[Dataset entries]
* * *

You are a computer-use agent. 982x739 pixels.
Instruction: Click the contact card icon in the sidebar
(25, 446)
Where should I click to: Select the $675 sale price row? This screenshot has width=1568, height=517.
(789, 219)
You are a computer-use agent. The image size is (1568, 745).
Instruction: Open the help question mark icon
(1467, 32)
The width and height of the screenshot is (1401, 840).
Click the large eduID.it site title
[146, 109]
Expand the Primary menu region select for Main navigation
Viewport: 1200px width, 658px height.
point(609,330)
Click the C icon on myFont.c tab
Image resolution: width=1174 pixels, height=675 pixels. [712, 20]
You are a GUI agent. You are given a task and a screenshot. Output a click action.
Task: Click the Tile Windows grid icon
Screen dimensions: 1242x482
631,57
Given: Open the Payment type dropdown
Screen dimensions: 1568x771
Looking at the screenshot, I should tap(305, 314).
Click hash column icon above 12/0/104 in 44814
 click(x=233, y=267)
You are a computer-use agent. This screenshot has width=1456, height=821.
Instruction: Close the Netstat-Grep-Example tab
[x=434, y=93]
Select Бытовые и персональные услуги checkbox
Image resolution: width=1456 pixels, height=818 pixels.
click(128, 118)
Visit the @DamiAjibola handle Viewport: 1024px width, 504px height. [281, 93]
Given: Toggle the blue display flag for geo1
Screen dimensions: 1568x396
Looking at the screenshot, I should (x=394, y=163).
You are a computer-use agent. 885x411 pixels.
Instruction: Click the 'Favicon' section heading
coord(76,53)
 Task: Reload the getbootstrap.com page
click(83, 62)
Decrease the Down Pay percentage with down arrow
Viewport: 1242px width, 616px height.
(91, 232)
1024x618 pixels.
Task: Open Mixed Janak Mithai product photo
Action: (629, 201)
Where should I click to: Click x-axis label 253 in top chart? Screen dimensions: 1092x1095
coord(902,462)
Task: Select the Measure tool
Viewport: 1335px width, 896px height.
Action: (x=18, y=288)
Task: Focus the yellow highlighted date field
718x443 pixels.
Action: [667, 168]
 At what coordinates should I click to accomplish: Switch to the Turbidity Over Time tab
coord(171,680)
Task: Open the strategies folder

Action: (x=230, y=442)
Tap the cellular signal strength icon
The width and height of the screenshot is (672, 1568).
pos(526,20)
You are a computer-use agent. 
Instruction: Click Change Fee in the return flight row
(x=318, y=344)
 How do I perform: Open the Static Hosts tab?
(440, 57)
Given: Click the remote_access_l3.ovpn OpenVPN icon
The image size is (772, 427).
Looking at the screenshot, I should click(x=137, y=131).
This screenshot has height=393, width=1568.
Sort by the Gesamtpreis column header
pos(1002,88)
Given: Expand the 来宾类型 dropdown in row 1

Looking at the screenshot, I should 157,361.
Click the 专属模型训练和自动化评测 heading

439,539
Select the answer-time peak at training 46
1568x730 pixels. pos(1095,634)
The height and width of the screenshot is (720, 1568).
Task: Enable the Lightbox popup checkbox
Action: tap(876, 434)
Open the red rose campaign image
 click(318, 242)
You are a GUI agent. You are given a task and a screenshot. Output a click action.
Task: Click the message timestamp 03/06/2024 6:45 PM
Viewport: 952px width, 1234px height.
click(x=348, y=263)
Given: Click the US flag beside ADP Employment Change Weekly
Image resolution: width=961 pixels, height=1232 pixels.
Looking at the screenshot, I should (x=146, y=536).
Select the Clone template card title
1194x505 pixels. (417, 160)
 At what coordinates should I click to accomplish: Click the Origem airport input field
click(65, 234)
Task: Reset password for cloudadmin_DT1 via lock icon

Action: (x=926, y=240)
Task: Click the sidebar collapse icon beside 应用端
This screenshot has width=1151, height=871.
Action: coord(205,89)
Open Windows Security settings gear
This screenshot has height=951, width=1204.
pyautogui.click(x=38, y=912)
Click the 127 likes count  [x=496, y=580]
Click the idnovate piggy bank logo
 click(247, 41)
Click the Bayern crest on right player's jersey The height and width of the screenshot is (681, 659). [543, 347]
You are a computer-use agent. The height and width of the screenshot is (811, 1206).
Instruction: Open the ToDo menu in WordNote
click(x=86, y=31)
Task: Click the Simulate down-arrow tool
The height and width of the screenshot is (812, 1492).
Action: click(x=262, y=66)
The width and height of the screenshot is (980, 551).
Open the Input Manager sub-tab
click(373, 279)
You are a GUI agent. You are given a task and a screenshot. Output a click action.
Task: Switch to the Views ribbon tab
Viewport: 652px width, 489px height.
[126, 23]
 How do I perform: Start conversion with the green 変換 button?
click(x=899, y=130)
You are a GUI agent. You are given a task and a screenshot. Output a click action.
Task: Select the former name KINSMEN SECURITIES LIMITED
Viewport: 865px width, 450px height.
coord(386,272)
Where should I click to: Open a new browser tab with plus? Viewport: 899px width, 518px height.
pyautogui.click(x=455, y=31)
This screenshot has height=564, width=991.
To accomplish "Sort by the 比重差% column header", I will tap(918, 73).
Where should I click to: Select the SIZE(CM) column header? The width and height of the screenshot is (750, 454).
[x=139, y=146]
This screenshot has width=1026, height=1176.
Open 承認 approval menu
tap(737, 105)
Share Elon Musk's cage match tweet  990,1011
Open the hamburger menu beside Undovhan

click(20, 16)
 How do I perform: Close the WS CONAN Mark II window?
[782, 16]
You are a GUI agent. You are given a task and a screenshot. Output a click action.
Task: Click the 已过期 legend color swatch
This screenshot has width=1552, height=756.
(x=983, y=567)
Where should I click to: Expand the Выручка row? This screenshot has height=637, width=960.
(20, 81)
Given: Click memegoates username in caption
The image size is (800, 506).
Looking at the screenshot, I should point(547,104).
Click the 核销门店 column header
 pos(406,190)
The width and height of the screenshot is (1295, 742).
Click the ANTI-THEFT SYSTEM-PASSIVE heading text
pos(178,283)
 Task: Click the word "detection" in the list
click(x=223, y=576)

* * *

§ **Exercise**
Nothing may be dropped or altered; repeat every record in full.

§ **Answer to this problem**
You are a computer-use agent. 982x739 pixels.
Instruction: Click the contact card icon in the sidebar
(25, 446)
Where should I click to: Select the $675 sale price row? This screenshot has width=1568, height=517.
(789, 219)
You are a computer-use agent. The image size is (1568, 745).
Instruction: Open the help question mark icon
(1467, 32)
The width and height of the screenshot is (1401, 840).
Click the large eduID.it site title
[146, 109]
Expand the Primary menu region select for Main navigation
Viewport: 1200px width, 658px height.
point(609,330)
Click the C icon on myFont.c tab
Image resolution: width=1174 pixels, height=675 pixels. [712, 20]
You are a GUI agent. You are given a task and a screenshot. Output a click action.
Task: Click the Tile Windows grid icon
Screen dimensions: 1242x482
631,57
Given: Open the Payment type dropdown
Screen dimensions: 1568x771
Looking at the screenshot, I should tap(305, 314).
Click hash column icon above 12/0/104 in 44814
 click(x=233, y=267)
You are a computer-use agent. This screenshot has width=1456, height=821.
Instruction: Close the Netstat-Grep-Example tab
[x=434, y=93]
Select Бытовые и персональные услуги checkbox
Image resolution: width=1456 pixels, height=818 pixels.
click(128, 118)
Visit the @DamiAjibola handle Viewport: 1024px width, 504px height. [281, 93]
Given: Toggle the blue display flag for geo1
Screen dimensions: 1568x396
Looking at the screenshot, I should (x=394, y=163).
You are a computer-use agent. 885x411 pixels.
Instruction: Click the 'Favicon' section heading
coord(76,53)
 Task: Reload the getbootstrap.com page
click(83, 62)
Decrease the Down Pay percentage with down arrow
Viewport: 1242px width, 616px height.
(91, 232)
1024x618 pixels.
Task: Open Mixed Janak Mithai product photo
Action: (629, 201)
Where should I click to: Click x-axis label 253 in top chart? Screen dimensions: 1092x1095
coord(902,462)
Task: Select the Measure tool
Viewport: 1335px width, 896px height.
Action: (x=18, y=288)
Task: Focus the yellow highlighted date field
718x443 pixels.
Action: [667, 168]
 At what coordinates should I click to accomplish: Switch to the Turbidity Over Time tab
coord(171,680)
Task: Open the strategies folder

Action: (x=230, y=442)
Tap the cellular signal strength icon
The width and height of the screenshot is (672, 1568).
pos(526,20)
You are a computer-use agent. 
Instruction: Click Change Fee in the return flight row
(x=318, y=344)
 How do I perform: Open the Static Hosts tab?
(440, 57)
Given: Click the remote_access_l3.ovpn OpenVPN icon
The image size is (772, 427).
Looking at the screenshot, I should click(x=137, y=131).
This screenshot has height=393, width=1568.
Sort by the Gesamtpreis column header
pos(1002,88)
Given: Expand the 来宾类型 dropdown in row 1

Looking at the screenshot, I should 157,361.
Click the 专属模型训练和自动化评测 heading

439,539
Select the answer-time peak at training 46
1568x730 pixels. pos(1095,634)
The height and width of the screenshot is (720, 1568).
Task: Enable the Lightbox popup checkbox
Action: tap(876, 434)
Open the red rose campaign image
 click(318, 242)
You are a GUI agent. You are given a task and a screenshot. Output a click action.
Task: Click the message timestamp 03/06/2024 6:45 PM
Viewport: 952px width, 1234px height.
click(x=348, y=263)
Given: Click the US flag beside ADP Employment Change Weekly
Image resolution: width=961 pixels, height=1232 pixels.
Looking at the screenshot, I should (x=146, y=536).
Select the Clone template card title
1194x505 pixels. (417, 160)
 At what coordinates should I click to accomplish: Click the Origem airport input field
click(65, 234)
Task: Reset password for cloudadmin_DT1 via lock icon

Action: (x=926, y=240)
Task: Click the sidebar collapse icon beside 应用端
This screenshot has width=1151, height=871.
Action: coord(205,89)
Open Windows Security settings gear
This screenshot has height=951, width=1204.
pyautogui.click(x=38, y=912)
Click the 127 likes count  [x=496, y=580]
Click the idnovate piggy bank logo
 click(247, 41)
Click the Bayern crest on right player's jersey The height and width of the screenshot is (681, 659). [543, 347]
You are a computer-use agent. The height and width of the screenshot is (811, 1206).
Instruction: Open the ToDo menu in WordNote
click(x=86, y=31)
Task: Click the Simulate down-arrow tool
The height and width of the screenshot is (812, 1492).
Action: click(x=262, y=66)
The width and height of the screenshot is (980, 551).
Open the Input Manager sub-tab
click(373, 279)
You are a GUI agent. You are given a task and a screenshot. Output a click action.
Task: Switch to the Views ribbon tab
Viewport: 652px width, 489px height.
[126, 23]
 How do I perform: Start conversion with the green 変換 button?
click(x=899, y=130)
You are a GUI agent. You are given a task and a screenshot. Output a click action.
Task: Select the former name KINSMEN SECURITIES LIMITED
Viewport: 865px width, 450px height.
coord(386,272)
Where should I click to: Open a new browser tab with plus? Viewport: 899px width, 518px height.
pyautogui.click(x=455, y=31)
This screenshot has height=564, width=991.
To accomplish "Sort by the 比重差% column header", I will tap(918, 73).
Where should I click to: Select the SIZE(CM) column header? The width and height of the screenshot is (750, 454).
[x=139, y=146]
This screenshot has width=1026, height=1176.
Open 承認 approval menu
tap(737, 105)
Share Elon Musk's cage match tweet  990,1011
Open the hamburger menu beside Undovhan

click(20, 16)
 How do I perform: Close the WS CONAN Mark II window?
[782, 16]
You are a GUI agent. You are given a task and a screenshot. Output a click action.
Task: Click the 已过期 legend color swatch
This screenshot has width=1552, height=756.
(x=983, y=567)
Where should I click to: Expand the Выручка row? This screenshot has height=637, width=960.
(20, 81)
Given: Click memegoates username in caption
The image size is (800, 506).
Looking at the screenshot, I should point(547,104).
Click the 核销门店 column header
 pos(406,190)
The width and height of the screenshot is (1295, 742).
Click the ANTI-THEFT SYSTEM-PASSIVE heading text
pos(178,283)
 Task: Click the word "detection" in the list
click(x=223, y=576)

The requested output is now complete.